Muffins and Crumpets (Mrs. Beeton's)

  • Recipe Submitted by on

Category: Breads

 Ingredients List

  • 1 qt Water
  • 2 oz Yeast
  • 1/2 lb Potatoes
  • 1/2 oz Salt


Makes 24 Muffins or Crumpets


MUFFINS: Wash, peel and boil the potatoes, rub through a colander, add the
water (just warm enough to bear the hand in it without discomfort); then
dissolve the yeast and salt in it, and stir in sufficient flour to make a
moist paste. Beat it well in a deep bowl and then clear off the paste from
the hands; cover over with a clean cloth and leave it to rise in a warm
place. When it has well risen, and is light and spongy, turn it out on the
table, dredge over with flour, and then divide it off into pieces about 3
oz in weight, roll them up into round shapes, and set them on a wooden
tray, well dusted with flour to prove. When light enough, see that the hot
plate is hot, and then carefully transfer the muffins from the tray, one at
a time, using a thin tin slice for the purpose, taking particular care not
to knock out the proof or the muffins will be spoilt. When they have been
properly cooked on one side, turn over with the slice and cook the other
side. When the muffins are done, brush off the flour, and lay them on a
clean cloth or sieve to cool.

To toast them, divide the edge of the muffin all round by pulling it open
to the depth of about 1 inch with the fingers. Put it on a toasting fork
and hold it before a clear fire till one side is nicely browned, but not
burnt; turn, and toast it on the other. Do not toast them too quickly,
otherwise the middle of the muffin will not be warmed through. When done,
divide them by pulling them open; butter them slighlty on both sides, put
them together again, and cut them into halves. Pile on a hot dish and send
quickly to table.

Time: 25 to 30 minutes to bake. Sufficient for about 2 dozen muffins.

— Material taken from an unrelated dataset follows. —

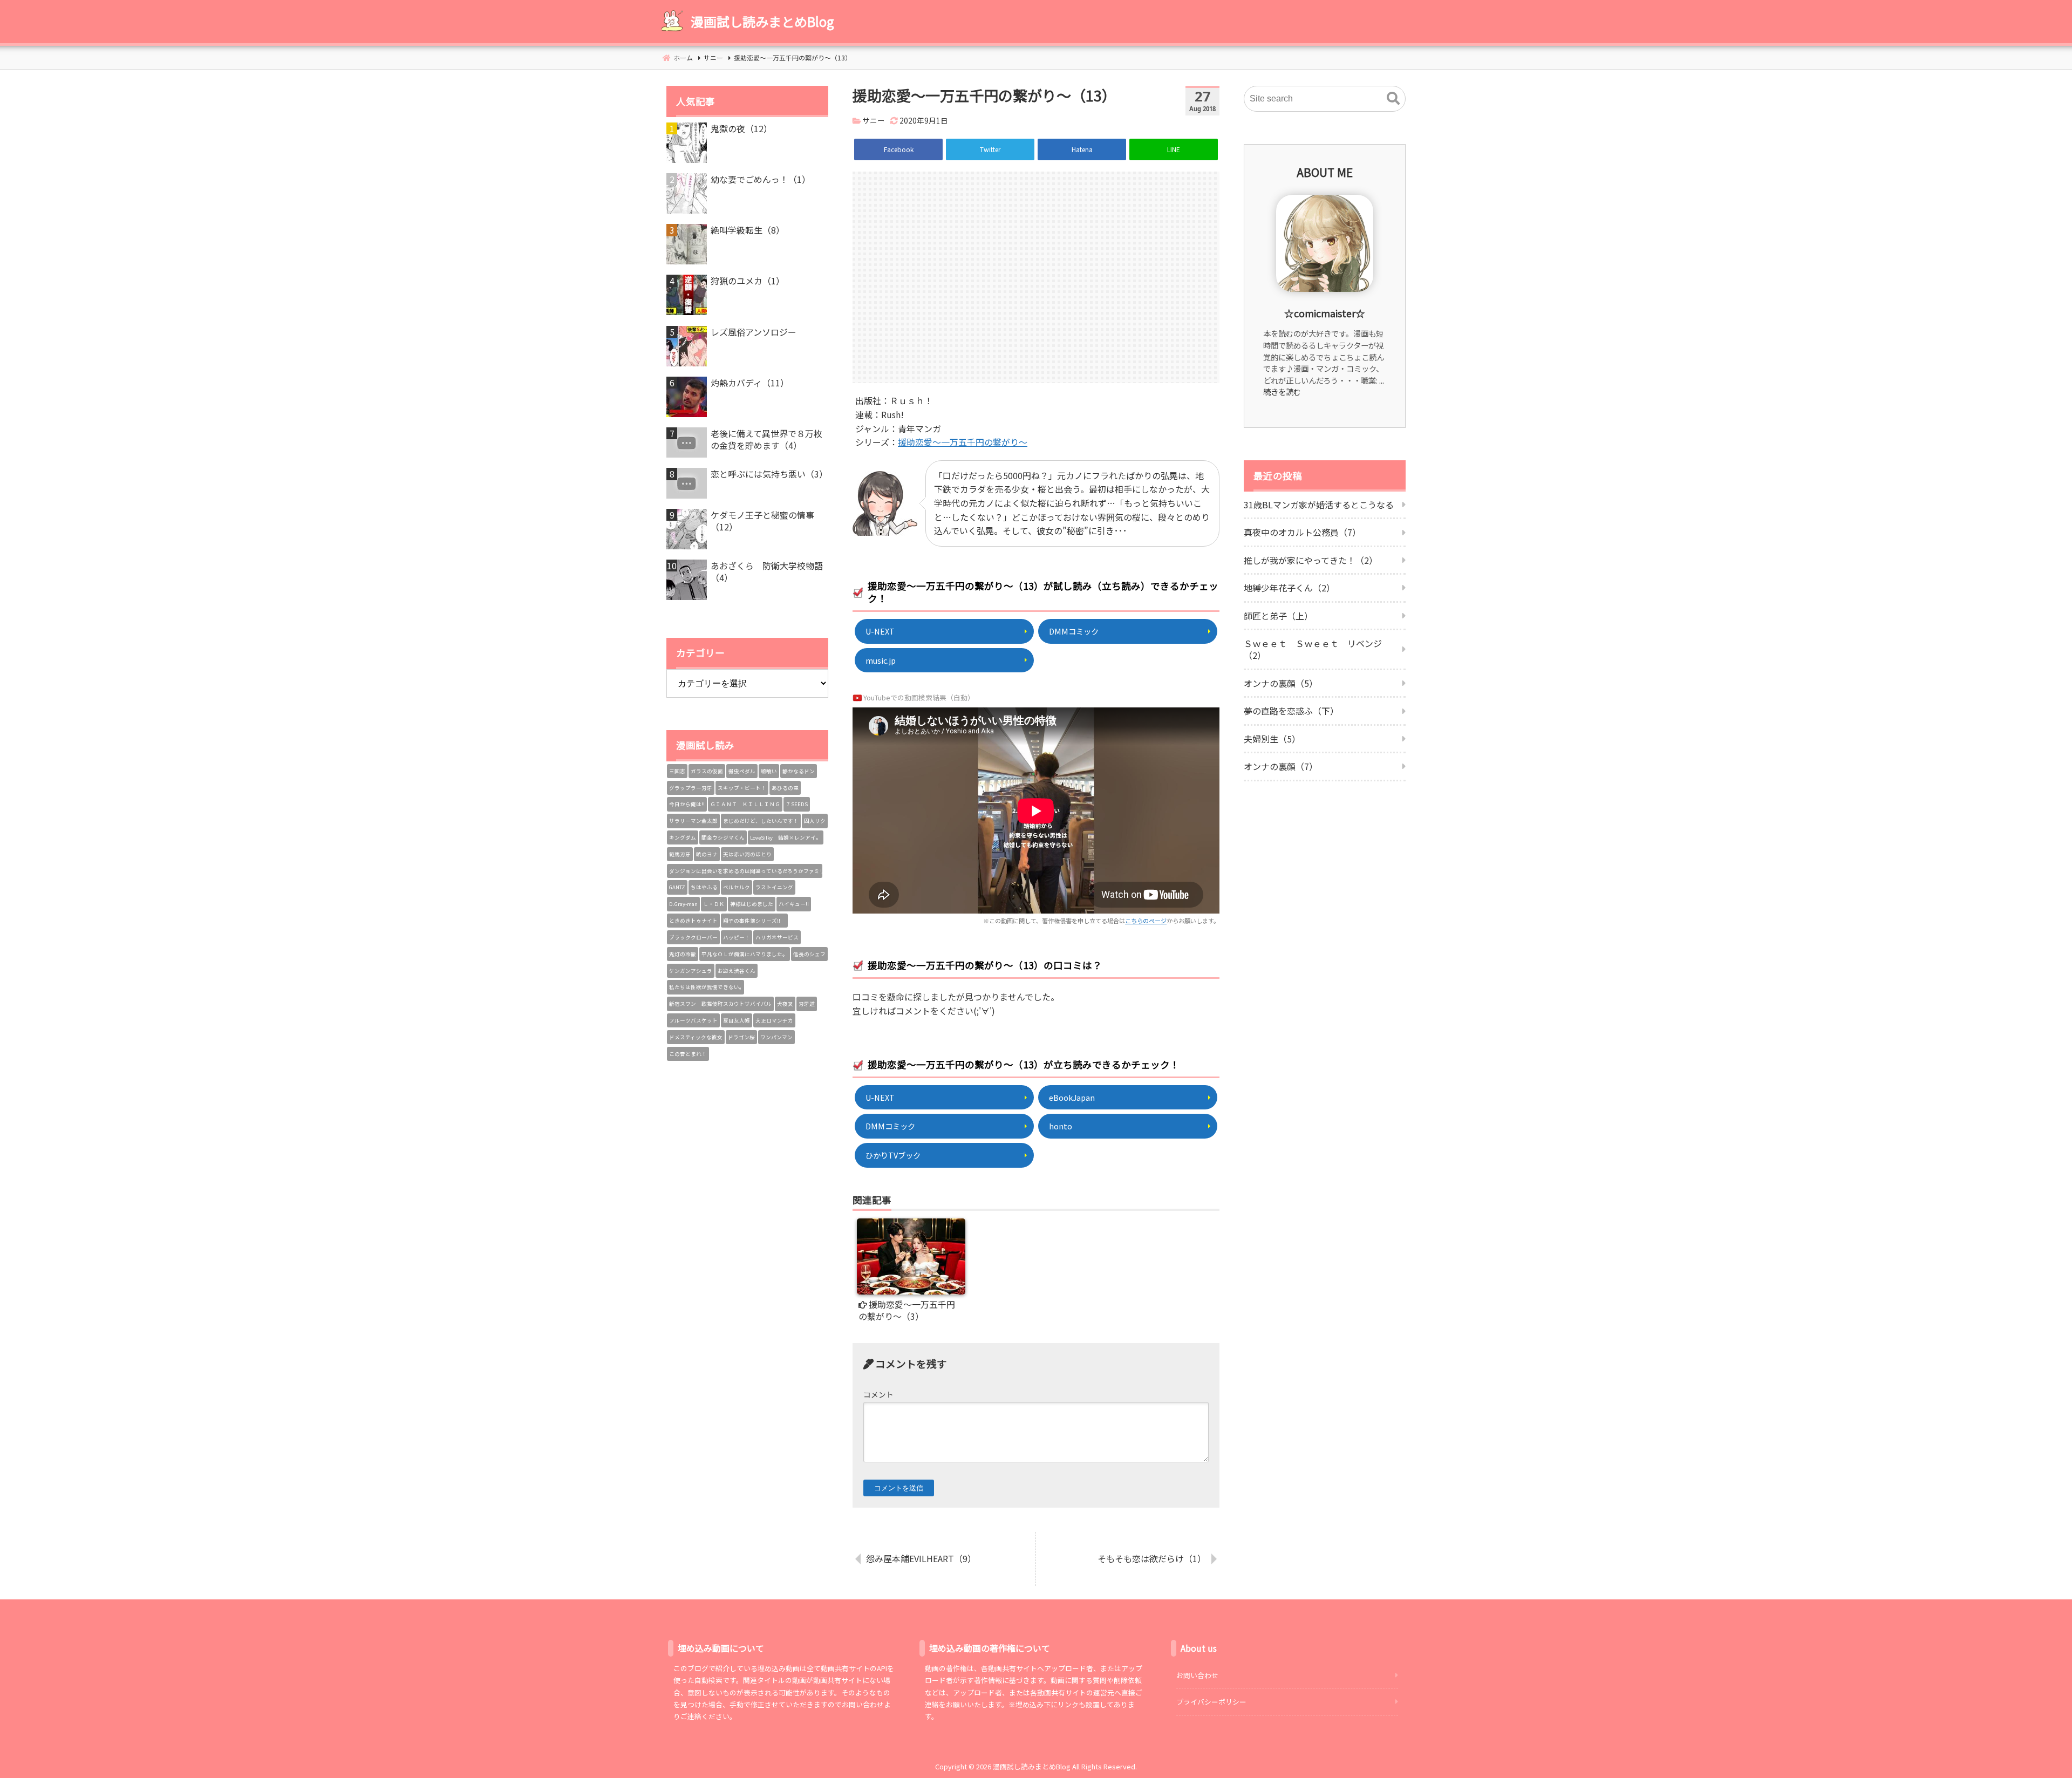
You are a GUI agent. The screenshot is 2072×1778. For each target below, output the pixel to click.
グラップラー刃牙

CRUMPETS: Proceed exactly the same as directed for Muffins (above), but
stir in only half the quantity of flour used for them, so that the mixture
is more of a batter than a sponge. Cover over, and leave for 1/2 an hour.
At the end of that time take a large wooden spoon and well beat up the
batter, leave in the spoon, cover over, and leave for another 1/2 an hour.
Then give the batter another good beat up. This process must be repeated 3
times with the intervals. When completed, see that the hot plate is quite
hot, lay out some crumpet rings rubbed over inside with a little clean lard
on a baking tin, and pour in sufficient of the batter to make the crumpets.
When cooked on one side, turn over with a palette-knife, and when done take
off on to a clean cloth to cool. Muffins and crumpets should always be
served on separate dishes, and both toasted and served as quickly as

Time: about 20 minutes to cook. Sufficient for about 2 dozen.